В степенном и старом доме Ростовых распадение прежних
условий жизни выразилось очень слабо. В отношении людей было только то, что в
ночь пропало три человека из огромной дворни; но ничего не было украдено; и в
отношении цен вещей оказалось то, что тридцать подвод, пришедшие из деревень,
были огромное богатство, которому многие завидовали и за которые Ростовым
предлагали огромные деньги. Мало того, что за эти подводы предлагали огромные
деньги, с вечера и рано утром 1-го сентября на двор к Ростовым приходили
посланные денщики и слуги от раненых офицеров и притаскивались сами раненые,
помещенные у Ростовых и в соседних домах, и умоляли людей Ростовых похлопотать
о том, чтоб им дали подводы для выезда из Москвы. Дворецкий, к которому
обращались с такими просьбами, хотя и жалел раненых, решительно отказывал,
говоря, что он даже и не посмеет доложить о том графу. Как ни жалки были
остающиеся раненые, было очевидно, что, отдай одну подводу, не было причины не
отдать другую, все — отдать и свои экипажи. Тридцать подвод не могли спасти
всех раненых, а в общем бедствии нельзя было не думать о себе и своей семье.
Так думал дворецкий за своего барина.
Проснувшись утром 1-го числа, граф Илья Андреич потихоньку
вышел из спальни, чтобы не разбудить к утру только заснувшую графиню, и в своем
лиловом шелковом халате вышел на крыльцо. Подводы, увязанные, стояли на дворе.
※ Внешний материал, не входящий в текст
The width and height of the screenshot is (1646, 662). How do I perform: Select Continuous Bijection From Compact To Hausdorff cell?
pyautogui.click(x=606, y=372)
У крыльца стояли экипажи. Дворецкий стоял у подъезда, разговаривая с стариком
денщиком и молодым, бледным офицером с подвязанной рукой. Дворецкий, увидав
графа, сделал офицеру и денщику значительный и строгий знак, чтобы они
удалились.
— Ну, что, все готово, Васильич? — сказал граф, потирая свою
лысину и добродушно глядя на офицера и денщика и кивая им головой. (Граф любил
новые лица.)
— Хоть сейчас запрягать, ваше сиятельство.
— Ну и славно, вот графиня проснется, и с богом! Вы что,
господа? — обратился он к офицеру. — У меня в доме? — Офицер придвинулся ближе.
Бледное лицо его вспыхнуло вдруг яркой краской.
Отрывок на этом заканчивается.